Posted by on Wednesday, May 2, 2018

This entry is from Dr. McCanne's Quote of the Day, a daily health policy update on the single-payer health care reform movement. The QotD is archived on PNHP's website.

The Case for Single-Price Health Care

By Paul S. Hewitt and Phillip Longman
Washington Monthly, April/May/June 2018


Obamacare has taken a licking but keeps on ticking. But while progress has been made on expanding access, another problem keeps getting worse: the soaring cost of health care for those who get their insurance through their employers. For these folks—who make up the majority of middle-class, working-age Americans—the ever-rising costs of premiums, deductibles, and co-pays has turned into a full-blown crisis.

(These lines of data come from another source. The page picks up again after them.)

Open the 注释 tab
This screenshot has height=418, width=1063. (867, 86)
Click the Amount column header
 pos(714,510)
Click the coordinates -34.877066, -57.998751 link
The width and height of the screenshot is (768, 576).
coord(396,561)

Take a median-income family of four whose members are covered by a standard employer-sponsored plan. Last year, the amount that hospitals, doctors, and other providers charged to treat such a family reached an average of $26,944, according to the Milliman Medical Index—nearly $9,000 higher than in 2010, when the ACA was enacted. Families typically paid about a fifth of that difference directly in the form of increased premiums, deductibles, and co-pays. Who exactly paid how much of the rest is not certain, but it’s axiomatic among economists that employees bear most if not all of the cost of employer-sponsored health care. To employers, health insurance is just a form of employee compensation. When the cost goes up, they typically respond by cutting back on raises and other benefits.

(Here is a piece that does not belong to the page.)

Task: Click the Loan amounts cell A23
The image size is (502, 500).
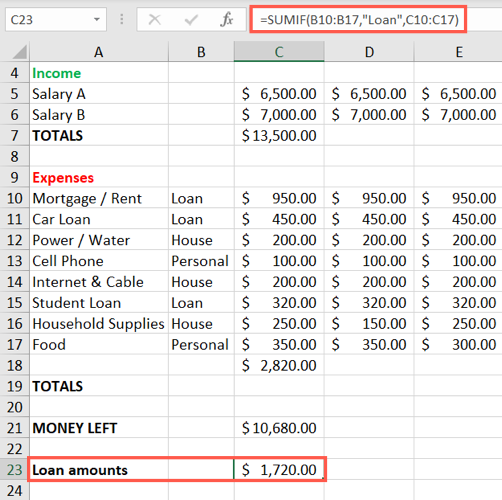Action: [x=99, y=470]
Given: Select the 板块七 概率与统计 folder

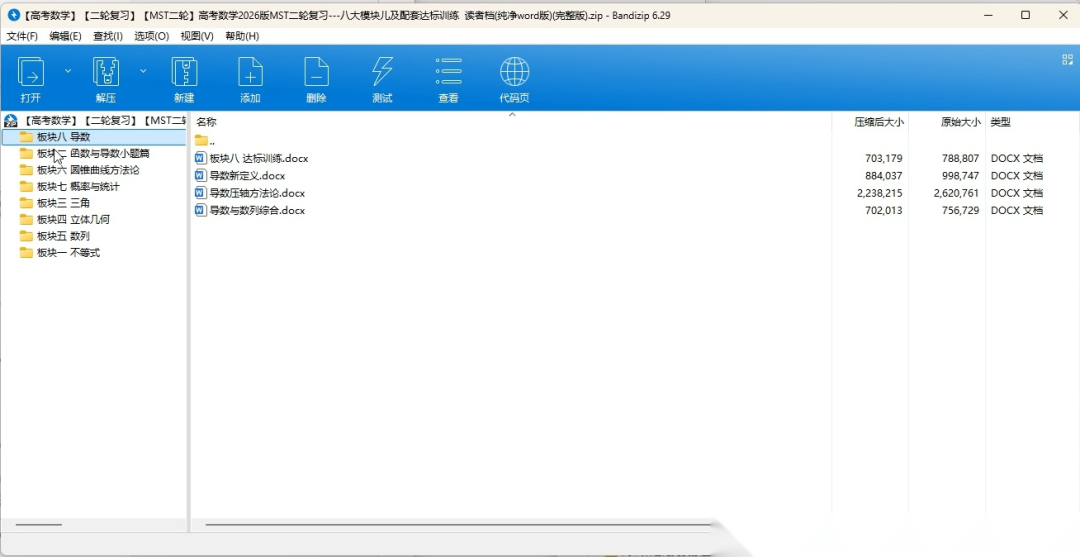Looking at the screenshot, I should pos(78,186).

Fortunately, there’s a straightforward way to attack this middle-class affordability problem. The Affordable Care Act dramatically tightened existing price controls on health care purchased by the federal government. It did so by setting fee schedules for how much doctors and hospitals can charge Medicare, Medicaid, and other federal health care programs for performing specific services or, in some cases, treating specific conditions. Similar price controls apply to Medicare Advantage Plans, under which private insurers are allowed to contract with providers at Medicare prices.

The answer to the most pressing aspect of our health care crisis is simply to apply these cost controls to commercial plans as well. For a typical middle-class family, such a move, if enacted today, would drop the total price of health care by about a third in the first year, without having to pass any new taxes and without forcing anyone to change their health care plan. Proof of concept comes from the fact that we already do this for everyone covered by Medicare and Medicaid. You’ve heard of single-payer. This is the case for single-price.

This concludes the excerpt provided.